What is required. Scan the entries below. List each line with "Open".

Listed entries.

————

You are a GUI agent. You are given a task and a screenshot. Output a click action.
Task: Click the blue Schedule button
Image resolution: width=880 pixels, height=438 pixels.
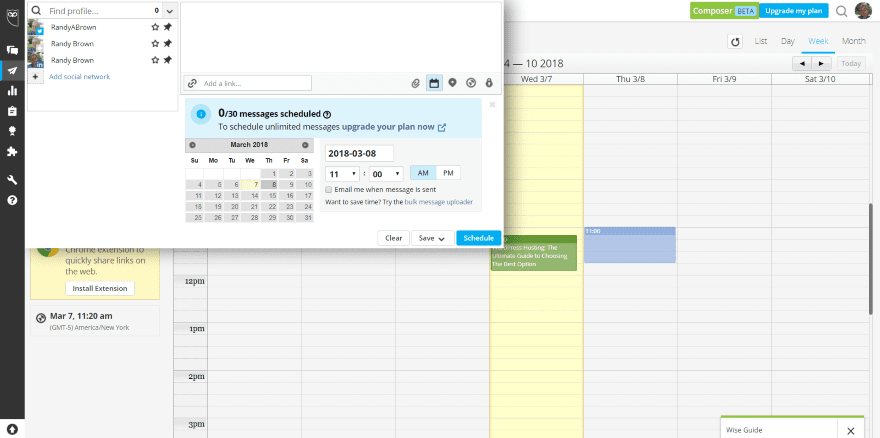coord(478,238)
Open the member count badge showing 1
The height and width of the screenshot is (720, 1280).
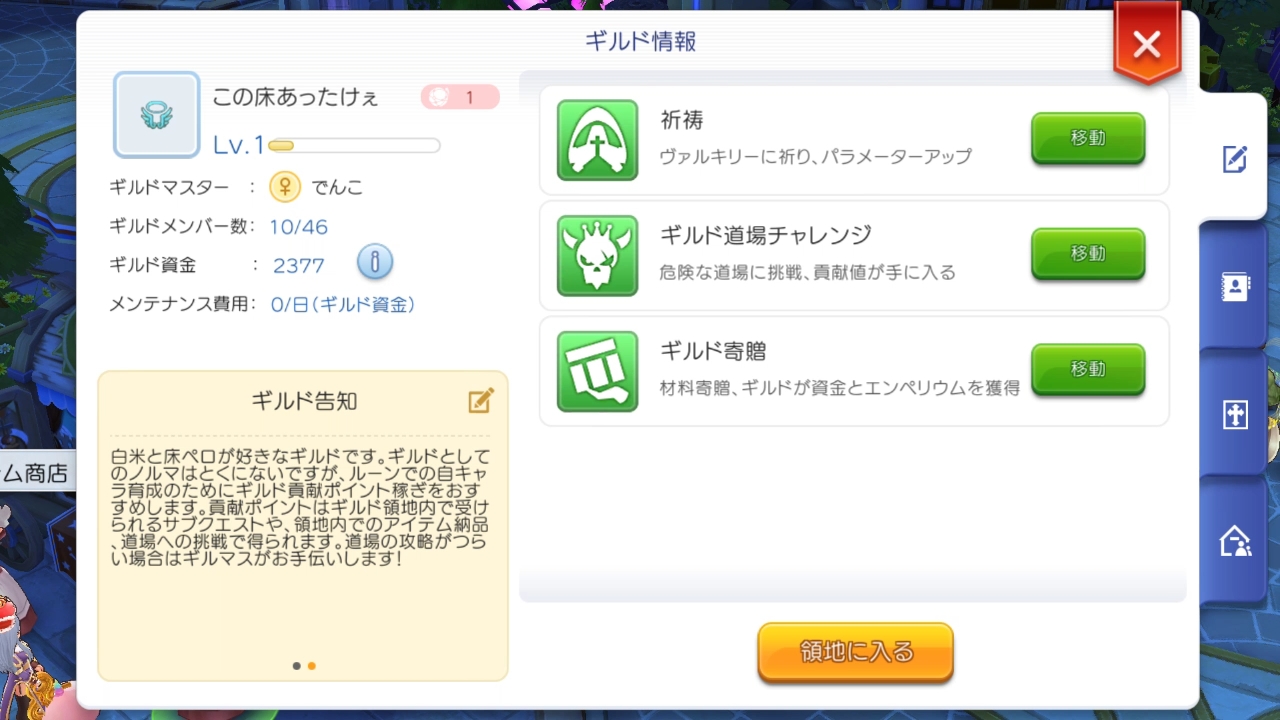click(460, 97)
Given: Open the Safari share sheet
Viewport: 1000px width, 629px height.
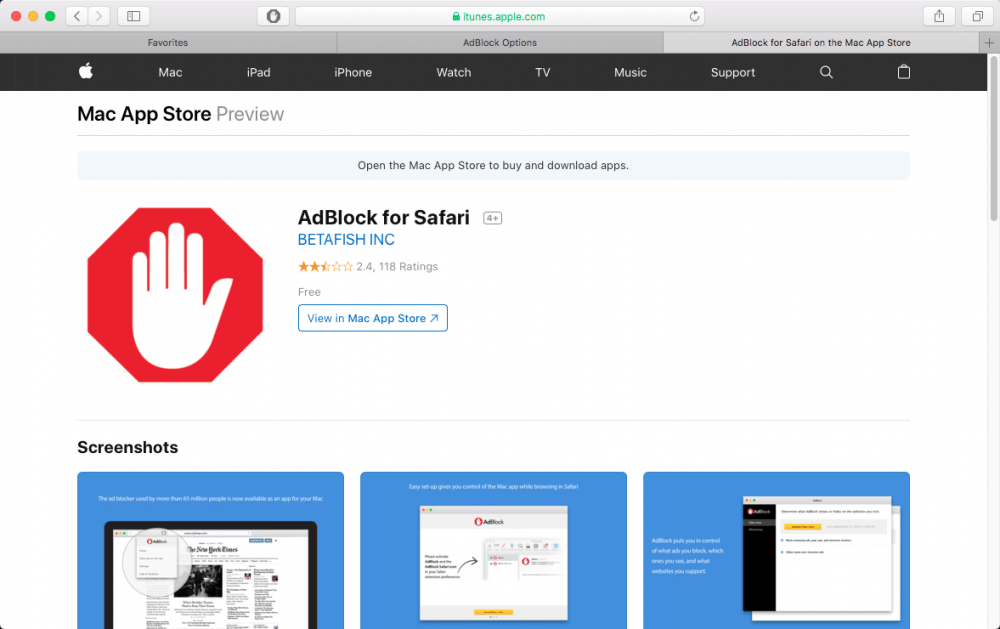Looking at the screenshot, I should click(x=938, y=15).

————

Solution below.
Open the member count badge showing 1
Given: Open the Safari share sheet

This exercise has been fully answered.